Yukarıdaki son prosedür, karanlık bir odada yarık lamba kullanarak gözleri incelemenizi sağlar. Gözün işleyişini kontrol etmeye ve içindeki hastalıkları tespit etmeye yardımcı olur. Biyomikroskopi yardımı ile doku yapılarındaki normdan küçük sapmaları bile belirlemek mümkündür, bu sayede hastalığı erken bir aşamada tespit etmek mümkündür.
Tedavi
İki gözün kataraktı veya tek gözün kataraktı tedavide doğru yaklaşımı gerektirir. konservatif yöntemler değilsonuç vermeyecektir. Düzenli kullanıldığında (göz damlalarından bahsediyoruz) hastalığın ilerlemesini yavaşlatmaya yardımcı olacak ilaçlar olmasına rağmen, hiçbir yöntem merceğin şeffaflığını geri kazanamaz. Ancak ameliyat hastalıktan tamamen kurtulmanıza yardımcı olacaktır.
Doktor, katarakt ekstraksiyonu adı verilen bir mikrocerrahi ameliyatı önerebilir. İki yoldan biriyle yapılabilir:
- Lensin tamamen çıkarılması.
- Yalnızca lens kütlelerinin yıkandığı ön koruyucu kapsülün eksizyonu. Bu yöntem, çoğu katarakt hastasında şeffaf kalan arka kapsülün korunmasını mümkün kılar.
İkinci türün çalışması birkaç şekilde gerçekleştirilebilir. Bir yöntem, lokal anestezi altında gerçekleştirilen 3.5 mm'lik bir kesi yapmaktır. İçine ultrasonik bir ucun yerleştirilmesi, yüksek frekanslı titreşimlerin yardımıyla merceğin maddesi emilir. Gelecekte, kesi kendi kendine mühürlenir.
Ameliyattan sonra lenssiz göz ışığı serbestçe iletir. Ancak optik sistemin odaklanmamış olması nedeniyle, kırılma gücü önemli ölçüde azaldığından, bir kişinin görüşü 15-18 diyoptri düşer. Göze yapay bir lens yerleştirilerek bu sorun önlenebilir. Farklı malzemelerden üretilmiştir ve birçok tasarıma sahiptir, bu nedenle her hasta için onu bulmak zor olmayacaktır.
Bu teknik modern olarak kabul edilir, deneyimli bir cerrah için 45 dakikadan fazla sürmez ve bir dizi inkar edilemez avantajı vardır:
- neredeyse travmatik değil;
- dikiş yok;
- astigmatizma riskini az altır;
- yüksek tedavi sonucu verir;
- uzun süreli rehabilitasyon gerektirmez;
- erken bir aşamada başvurabilir.
Fakat göze giren büyük bir yabancı cisim de olumsuz sonuçlara neden olabilir:
- doku tahriş eder;
- alerjik reaksiyonlara neden olur;
- iltihaba yol açar.
Bazı durumlarda implantasyon komplikasyon riskini artırır.

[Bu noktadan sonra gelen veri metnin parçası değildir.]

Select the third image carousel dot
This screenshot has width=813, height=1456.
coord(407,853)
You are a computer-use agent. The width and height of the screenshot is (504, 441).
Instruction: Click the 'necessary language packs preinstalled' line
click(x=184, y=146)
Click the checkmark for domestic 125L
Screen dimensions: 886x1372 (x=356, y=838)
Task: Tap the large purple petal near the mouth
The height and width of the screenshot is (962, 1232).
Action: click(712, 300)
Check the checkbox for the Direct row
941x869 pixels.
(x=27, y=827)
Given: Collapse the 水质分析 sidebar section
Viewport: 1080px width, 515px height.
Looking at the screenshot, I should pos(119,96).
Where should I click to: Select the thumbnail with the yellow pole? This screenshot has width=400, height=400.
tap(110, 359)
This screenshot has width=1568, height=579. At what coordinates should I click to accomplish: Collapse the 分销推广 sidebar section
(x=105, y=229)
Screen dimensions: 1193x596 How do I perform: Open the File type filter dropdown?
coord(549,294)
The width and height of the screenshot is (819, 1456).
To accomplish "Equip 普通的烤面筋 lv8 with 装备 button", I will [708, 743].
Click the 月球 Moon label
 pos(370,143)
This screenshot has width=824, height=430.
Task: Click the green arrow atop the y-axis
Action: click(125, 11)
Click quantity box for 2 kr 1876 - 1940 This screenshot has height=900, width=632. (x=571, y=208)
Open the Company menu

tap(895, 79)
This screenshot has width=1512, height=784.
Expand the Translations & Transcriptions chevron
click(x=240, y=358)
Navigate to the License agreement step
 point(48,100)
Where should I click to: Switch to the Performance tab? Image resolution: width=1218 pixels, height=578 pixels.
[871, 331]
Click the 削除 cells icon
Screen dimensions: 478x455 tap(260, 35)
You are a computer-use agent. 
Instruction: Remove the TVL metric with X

Katarakt tedavisinde geleneksel tıp
Geleneksel tıp, çeşitli hastalıkların tedavisinde uzun süredir aktif olarak kullanılmaktadır, katarakt istisna değildir:
1:1 oranında su ile seyreltilmiş bal çok iyi yardımcı olur. Bu solüsyon günde 4 defa 2 damla göze damlatılır. Bu yöntem yalnızca hastalığın ilk aşamasında yardımcı olur
İşte başka bir yol: filizlenmiş patates filizlerini iyice yıkayın, kurutun ve ince doğrayın. 100 gr ezilmiş hammadde alın, 2 yemek kaşığı dökün. votka, 14 gün bekletin ve süzün. Günde 3 defa 1 tatlı kaşığı için. 90 gün sonra gözden kalın ve yapışkan bir yaş gelirse hastalık geçer
Bir uzmanı görmek çok uzun sürmez.
Önleme
Kataraktların nüfus araştırmalarında sınıflandırılması uzun süredir çalışılmaktadır. Birçok uzman arıyoren etkili tedavi ve hastalığın önlenmesi yöntemleri. Ancak şu ana kadar patolojinin gelişmesini önlemek için etkili yöntemler yoktur. İkincil koruma, katarakt gelişimini tetikleyebilecek diğer göz hastalıklarının erken teşhisi ve zamanında tedavisidir.
Önleyici amaçlar için önerilir:
- sağlıklı bir yaşam tarzı sürdürün;
- doğru ye;
- güneşte uzun süre kalma;
- 50 yaşından sonra yaşlılar yılda bir kez göz doktoru tarafından muayene edilmelidir.
Katarakt doğru yaklaşım gerektiren ciddi bir hastalıktır. İlaç almak sadece erken aşamada yardımcı olacaktır ve hastalık başlamışsa, sadece ameliyat ondan kurtulacaktır.